Madagascar : L’albinisme toujours au cœur de crimes rituels
À Madagascar, les personnes atteintes d’albinisme continuent d’être la cible de croyances et de superstitions aux conséquences dramatiques, nous informe le média Midimadagasikara. Malgré les actions de sensibilisation et l’existence de structures d’accueil destinées à protéger les enfants albinos dans plusieurs districts du pays, les agressions et enlèvements persistent.
Ces crimes sont souvent liés à des pratiques rituelles fondées sur la croyance selon laquelle certaines parties du corps des personnes albinos favoriseraient l’enrichissement, assureraient la protection des activités criminelles ou faciliteraient la découverte de gisements miniers, notamment aurifères.
Cette situation préoccupe de plus en plus l’opinion publique ainsi que les associations de défense des personnes vivant avec l’albinisme. Depuis le début de l’année 2026, quatre enfants et adolescents albinos ont déjà été assassinés dans le pays, informe le média. Le cas d’un bébé de huit mois, enlevé il y a deux semaines à Betroka, demeure particulièrement inquiétant, l’enfant étant toujours introuvable.
Parmi les victimes figure également la petite Landricia, surnommée Cia par ses proches. Âgée de seulement 18 mois, elle a été enlevée à son domicile dans la commune d’Ankalika, à Toliara, avant d’être retrouvée morte et décapitée à Antsihanaka. Avant elle, un adolescent de 13 ans à Marovoay et un garçon de 11 ans à Mampikony avaient eux aussi été kidnappés puis retrouvés sans vie, dans des circonstances similaires.
Rappelons qu’en janvier 2024, précisément à la date du 21, Midimadagasikara insistait sur la nécessité de légiférer sur cette question d’ordre préoccupant, à l’instar du Ghana. "Ce pays a légiféré le vaudou, l’animisme, la sorcellerie et toutes les pratiques ésotériques et traditionnelles… Une prouesse immense.

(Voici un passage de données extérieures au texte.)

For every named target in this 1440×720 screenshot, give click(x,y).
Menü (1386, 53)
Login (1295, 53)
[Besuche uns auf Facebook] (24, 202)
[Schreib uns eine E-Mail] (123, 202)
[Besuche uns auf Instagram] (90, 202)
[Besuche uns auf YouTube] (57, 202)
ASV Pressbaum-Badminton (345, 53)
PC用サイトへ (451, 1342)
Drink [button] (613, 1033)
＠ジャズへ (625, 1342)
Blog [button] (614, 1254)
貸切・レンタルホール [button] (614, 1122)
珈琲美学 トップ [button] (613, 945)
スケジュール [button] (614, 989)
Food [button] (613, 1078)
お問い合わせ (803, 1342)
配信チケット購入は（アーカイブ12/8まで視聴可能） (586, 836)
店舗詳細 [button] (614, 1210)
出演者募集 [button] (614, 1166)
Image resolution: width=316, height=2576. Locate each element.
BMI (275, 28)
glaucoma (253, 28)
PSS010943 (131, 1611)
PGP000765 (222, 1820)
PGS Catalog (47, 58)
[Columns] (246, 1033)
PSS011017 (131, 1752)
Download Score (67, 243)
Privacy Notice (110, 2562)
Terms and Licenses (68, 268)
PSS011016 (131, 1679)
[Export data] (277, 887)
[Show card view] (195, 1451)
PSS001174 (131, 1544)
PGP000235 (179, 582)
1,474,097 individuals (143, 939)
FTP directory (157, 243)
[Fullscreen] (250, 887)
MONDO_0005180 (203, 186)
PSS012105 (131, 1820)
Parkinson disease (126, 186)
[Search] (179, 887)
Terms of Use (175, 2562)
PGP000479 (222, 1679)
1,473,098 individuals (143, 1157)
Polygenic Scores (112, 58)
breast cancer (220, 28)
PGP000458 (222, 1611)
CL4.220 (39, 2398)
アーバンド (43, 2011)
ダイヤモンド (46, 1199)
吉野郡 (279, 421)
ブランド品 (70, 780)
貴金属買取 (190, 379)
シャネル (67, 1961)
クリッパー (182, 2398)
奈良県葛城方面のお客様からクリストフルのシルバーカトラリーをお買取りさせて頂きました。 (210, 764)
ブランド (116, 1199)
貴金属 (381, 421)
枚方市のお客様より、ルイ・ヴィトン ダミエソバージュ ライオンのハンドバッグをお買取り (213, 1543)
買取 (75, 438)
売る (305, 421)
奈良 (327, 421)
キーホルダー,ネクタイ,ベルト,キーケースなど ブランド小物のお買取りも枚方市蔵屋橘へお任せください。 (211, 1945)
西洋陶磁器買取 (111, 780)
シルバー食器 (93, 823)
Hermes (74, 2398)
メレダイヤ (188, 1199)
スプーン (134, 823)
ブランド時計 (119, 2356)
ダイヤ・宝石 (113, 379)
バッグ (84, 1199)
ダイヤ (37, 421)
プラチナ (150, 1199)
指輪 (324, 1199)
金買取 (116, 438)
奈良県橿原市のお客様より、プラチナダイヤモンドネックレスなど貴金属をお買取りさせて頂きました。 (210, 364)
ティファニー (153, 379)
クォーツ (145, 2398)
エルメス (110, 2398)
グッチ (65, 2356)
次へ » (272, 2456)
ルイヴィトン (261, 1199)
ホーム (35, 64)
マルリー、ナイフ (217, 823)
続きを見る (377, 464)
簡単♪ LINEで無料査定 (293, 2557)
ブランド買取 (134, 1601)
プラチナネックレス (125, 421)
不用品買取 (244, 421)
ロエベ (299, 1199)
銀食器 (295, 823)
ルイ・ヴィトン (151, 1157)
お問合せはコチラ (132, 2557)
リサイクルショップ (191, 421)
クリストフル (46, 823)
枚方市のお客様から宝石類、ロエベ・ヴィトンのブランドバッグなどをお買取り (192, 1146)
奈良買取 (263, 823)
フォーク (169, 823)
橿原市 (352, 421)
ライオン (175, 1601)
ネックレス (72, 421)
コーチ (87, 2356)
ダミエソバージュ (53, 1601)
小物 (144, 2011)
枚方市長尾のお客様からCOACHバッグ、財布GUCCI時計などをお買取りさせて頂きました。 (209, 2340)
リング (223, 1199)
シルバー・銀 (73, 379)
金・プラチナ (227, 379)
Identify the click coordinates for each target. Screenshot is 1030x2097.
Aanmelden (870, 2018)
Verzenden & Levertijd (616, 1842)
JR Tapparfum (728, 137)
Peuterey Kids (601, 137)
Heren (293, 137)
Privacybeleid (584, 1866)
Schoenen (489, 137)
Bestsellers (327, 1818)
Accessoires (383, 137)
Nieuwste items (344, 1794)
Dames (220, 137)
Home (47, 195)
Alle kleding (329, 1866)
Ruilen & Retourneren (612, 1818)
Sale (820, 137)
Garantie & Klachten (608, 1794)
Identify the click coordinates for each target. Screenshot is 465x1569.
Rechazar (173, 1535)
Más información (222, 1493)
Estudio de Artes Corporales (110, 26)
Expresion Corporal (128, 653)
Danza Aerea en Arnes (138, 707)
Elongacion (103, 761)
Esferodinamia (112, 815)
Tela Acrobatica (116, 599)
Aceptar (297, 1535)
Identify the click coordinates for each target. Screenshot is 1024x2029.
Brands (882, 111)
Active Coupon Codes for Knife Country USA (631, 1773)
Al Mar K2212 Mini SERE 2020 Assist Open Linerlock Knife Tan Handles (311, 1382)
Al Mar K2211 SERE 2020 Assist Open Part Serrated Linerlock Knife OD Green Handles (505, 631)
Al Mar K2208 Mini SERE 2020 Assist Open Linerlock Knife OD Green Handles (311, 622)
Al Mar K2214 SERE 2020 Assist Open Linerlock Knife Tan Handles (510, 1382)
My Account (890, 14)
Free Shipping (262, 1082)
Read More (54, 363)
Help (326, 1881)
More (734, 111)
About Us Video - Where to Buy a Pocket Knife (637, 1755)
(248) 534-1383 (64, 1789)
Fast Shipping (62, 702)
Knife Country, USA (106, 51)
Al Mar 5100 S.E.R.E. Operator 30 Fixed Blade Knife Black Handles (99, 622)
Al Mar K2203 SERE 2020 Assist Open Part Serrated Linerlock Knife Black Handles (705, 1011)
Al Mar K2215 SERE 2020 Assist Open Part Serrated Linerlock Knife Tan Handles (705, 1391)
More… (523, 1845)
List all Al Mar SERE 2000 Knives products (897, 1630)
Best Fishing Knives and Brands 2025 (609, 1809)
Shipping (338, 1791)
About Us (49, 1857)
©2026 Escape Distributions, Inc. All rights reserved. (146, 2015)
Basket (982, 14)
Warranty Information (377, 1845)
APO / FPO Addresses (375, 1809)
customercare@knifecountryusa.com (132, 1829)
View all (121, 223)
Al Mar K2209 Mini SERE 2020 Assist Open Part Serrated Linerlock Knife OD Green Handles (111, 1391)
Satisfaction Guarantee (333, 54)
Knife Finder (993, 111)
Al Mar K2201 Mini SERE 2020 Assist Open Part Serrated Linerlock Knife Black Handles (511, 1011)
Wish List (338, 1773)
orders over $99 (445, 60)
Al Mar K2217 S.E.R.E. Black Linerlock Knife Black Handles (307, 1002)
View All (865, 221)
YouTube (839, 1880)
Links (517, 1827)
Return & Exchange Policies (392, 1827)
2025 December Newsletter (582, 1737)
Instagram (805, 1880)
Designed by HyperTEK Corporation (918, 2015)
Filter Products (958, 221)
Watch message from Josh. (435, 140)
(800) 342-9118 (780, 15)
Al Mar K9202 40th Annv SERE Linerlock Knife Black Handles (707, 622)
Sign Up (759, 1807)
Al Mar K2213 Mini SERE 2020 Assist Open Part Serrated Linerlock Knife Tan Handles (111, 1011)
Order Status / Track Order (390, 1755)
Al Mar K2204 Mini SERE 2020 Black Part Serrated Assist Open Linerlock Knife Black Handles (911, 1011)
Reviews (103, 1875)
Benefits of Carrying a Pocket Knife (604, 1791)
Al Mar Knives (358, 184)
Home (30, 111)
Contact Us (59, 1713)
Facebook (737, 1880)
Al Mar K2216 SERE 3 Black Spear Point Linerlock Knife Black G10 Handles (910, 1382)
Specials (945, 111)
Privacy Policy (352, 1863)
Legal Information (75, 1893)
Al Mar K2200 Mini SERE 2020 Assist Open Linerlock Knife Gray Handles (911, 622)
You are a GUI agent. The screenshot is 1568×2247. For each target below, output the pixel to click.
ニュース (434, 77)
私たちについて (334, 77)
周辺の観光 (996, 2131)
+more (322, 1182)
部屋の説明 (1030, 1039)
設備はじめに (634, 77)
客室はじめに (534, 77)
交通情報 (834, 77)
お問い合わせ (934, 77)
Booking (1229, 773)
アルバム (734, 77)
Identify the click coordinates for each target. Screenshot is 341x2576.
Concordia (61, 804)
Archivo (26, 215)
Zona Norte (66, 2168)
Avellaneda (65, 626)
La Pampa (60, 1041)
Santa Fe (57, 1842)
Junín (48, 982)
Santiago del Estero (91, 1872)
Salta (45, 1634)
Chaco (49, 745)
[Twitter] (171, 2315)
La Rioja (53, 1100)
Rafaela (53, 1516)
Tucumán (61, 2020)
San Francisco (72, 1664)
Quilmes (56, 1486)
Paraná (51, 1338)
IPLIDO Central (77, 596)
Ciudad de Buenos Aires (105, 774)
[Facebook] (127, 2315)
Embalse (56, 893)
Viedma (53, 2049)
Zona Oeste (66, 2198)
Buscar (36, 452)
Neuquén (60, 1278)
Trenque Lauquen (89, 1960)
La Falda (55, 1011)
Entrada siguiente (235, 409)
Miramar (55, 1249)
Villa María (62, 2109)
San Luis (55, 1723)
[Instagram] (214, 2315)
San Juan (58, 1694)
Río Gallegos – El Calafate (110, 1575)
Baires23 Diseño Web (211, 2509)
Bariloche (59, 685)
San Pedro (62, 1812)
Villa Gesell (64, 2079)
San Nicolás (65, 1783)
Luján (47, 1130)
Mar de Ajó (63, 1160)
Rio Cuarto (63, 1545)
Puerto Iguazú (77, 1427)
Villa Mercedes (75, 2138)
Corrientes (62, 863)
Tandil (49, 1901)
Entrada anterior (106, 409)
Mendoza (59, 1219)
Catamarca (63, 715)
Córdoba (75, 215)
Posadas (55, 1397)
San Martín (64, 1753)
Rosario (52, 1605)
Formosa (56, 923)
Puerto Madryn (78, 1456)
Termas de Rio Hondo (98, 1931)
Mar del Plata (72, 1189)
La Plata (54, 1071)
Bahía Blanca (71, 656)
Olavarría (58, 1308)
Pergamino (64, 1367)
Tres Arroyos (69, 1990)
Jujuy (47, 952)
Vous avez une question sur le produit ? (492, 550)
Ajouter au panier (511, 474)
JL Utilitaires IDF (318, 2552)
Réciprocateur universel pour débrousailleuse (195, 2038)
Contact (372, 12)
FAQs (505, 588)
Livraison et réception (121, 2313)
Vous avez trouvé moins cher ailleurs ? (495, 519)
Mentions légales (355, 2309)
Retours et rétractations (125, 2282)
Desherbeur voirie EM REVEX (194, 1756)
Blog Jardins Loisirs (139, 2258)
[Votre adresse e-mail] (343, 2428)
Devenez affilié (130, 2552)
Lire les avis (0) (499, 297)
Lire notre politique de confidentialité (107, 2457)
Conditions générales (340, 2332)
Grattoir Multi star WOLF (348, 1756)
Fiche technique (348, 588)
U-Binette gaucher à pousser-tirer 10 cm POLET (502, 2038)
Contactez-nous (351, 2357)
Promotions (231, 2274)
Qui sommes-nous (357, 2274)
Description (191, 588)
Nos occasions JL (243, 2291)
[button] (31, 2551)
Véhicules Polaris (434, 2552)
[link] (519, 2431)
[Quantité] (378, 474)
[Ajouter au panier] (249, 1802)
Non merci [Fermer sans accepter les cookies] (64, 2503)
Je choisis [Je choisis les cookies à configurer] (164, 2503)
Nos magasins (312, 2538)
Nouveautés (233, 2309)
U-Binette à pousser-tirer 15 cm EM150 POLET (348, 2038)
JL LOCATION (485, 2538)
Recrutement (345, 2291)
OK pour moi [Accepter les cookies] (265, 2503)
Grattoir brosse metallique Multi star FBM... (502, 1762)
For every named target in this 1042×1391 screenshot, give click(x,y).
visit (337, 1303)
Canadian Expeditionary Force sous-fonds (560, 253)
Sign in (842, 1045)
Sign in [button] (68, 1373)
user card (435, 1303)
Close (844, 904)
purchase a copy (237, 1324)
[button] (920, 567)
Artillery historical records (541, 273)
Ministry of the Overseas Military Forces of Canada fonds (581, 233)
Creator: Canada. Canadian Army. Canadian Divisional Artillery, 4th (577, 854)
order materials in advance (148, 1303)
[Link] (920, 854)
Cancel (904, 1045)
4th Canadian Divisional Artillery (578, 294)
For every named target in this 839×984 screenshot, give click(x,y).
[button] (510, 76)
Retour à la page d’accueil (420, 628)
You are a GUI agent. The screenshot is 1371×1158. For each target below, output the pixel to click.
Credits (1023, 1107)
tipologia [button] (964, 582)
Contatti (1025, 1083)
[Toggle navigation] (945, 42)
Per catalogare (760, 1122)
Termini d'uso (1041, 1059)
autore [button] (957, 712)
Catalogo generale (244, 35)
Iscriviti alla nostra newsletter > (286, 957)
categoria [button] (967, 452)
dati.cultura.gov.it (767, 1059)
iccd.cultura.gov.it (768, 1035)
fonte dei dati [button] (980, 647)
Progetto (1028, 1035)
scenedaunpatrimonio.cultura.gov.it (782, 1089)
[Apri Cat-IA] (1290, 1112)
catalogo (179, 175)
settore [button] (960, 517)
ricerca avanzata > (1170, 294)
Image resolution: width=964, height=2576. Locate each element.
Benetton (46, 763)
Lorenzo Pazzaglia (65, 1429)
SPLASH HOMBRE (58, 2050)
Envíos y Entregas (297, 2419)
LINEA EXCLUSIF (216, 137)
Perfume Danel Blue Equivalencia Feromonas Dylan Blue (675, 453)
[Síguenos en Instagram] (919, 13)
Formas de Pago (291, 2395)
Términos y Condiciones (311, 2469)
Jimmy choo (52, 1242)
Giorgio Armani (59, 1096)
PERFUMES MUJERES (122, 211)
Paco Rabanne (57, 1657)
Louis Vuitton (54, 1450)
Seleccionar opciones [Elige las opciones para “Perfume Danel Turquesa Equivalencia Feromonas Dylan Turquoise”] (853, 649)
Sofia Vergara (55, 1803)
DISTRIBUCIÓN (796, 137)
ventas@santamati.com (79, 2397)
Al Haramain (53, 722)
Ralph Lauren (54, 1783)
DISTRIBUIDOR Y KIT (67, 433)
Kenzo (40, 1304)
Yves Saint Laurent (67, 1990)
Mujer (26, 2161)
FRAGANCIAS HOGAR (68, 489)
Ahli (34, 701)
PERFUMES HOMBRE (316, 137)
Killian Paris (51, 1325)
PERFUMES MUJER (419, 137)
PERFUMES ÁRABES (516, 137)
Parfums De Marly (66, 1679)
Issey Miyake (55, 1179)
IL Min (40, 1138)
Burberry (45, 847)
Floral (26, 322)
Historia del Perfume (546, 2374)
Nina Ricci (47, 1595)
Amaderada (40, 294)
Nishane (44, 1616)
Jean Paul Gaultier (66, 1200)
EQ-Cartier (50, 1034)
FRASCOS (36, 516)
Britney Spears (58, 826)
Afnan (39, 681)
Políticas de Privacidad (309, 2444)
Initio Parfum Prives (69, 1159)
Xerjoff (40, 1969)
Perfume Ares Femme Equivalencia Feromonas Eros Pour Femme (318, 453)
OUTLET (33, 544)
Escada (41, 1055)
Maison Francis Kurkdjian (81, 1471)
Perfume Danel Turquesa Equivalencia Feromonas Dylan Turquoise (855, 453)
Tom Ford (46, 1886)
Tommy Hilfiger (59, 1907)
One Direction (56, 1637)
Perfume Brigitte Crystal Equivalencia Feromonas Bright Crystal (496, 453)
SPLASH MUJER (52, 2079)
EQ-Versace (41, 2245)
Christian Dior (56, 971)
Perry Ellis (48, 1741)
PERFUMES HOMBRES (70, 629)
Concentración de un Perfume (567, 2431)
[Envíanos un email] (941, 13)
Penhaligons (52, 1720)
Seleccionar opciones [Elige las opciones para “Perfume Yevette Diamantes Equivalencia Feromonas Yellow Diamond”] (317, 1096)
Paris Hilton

Cela a eu pour effet de baisser drastiquement les crimes rituels dans le pays", lit-on dans l’actualité du média, à la date sus-indiquée.
Toujours dans la même publication, le média rapportait que dans plus de 65 % des cas, des proches parents ou amis de la famille des victimes sont complices, voire des exécutants, selon les rapports judiciaires. "Après le Bénin et le Gabon, le Nigéria, une nation anglophone par ailleurs, est le troisième pays africain à subir ce fléau sanguinaire", précise Midimadagasikara.
"Le rapport de l’Ofpra et le roman inspiré de faits réels « Les rois sauvages » révèlent plusieurs points communs (entre les pays ci-dessus cités et Madagascar), mentionnant qu’au Gabon, « les périodes électorales, les remaniements ministériels ou tous mouvements politiques sont encore plus propices aux meurtres rituels ».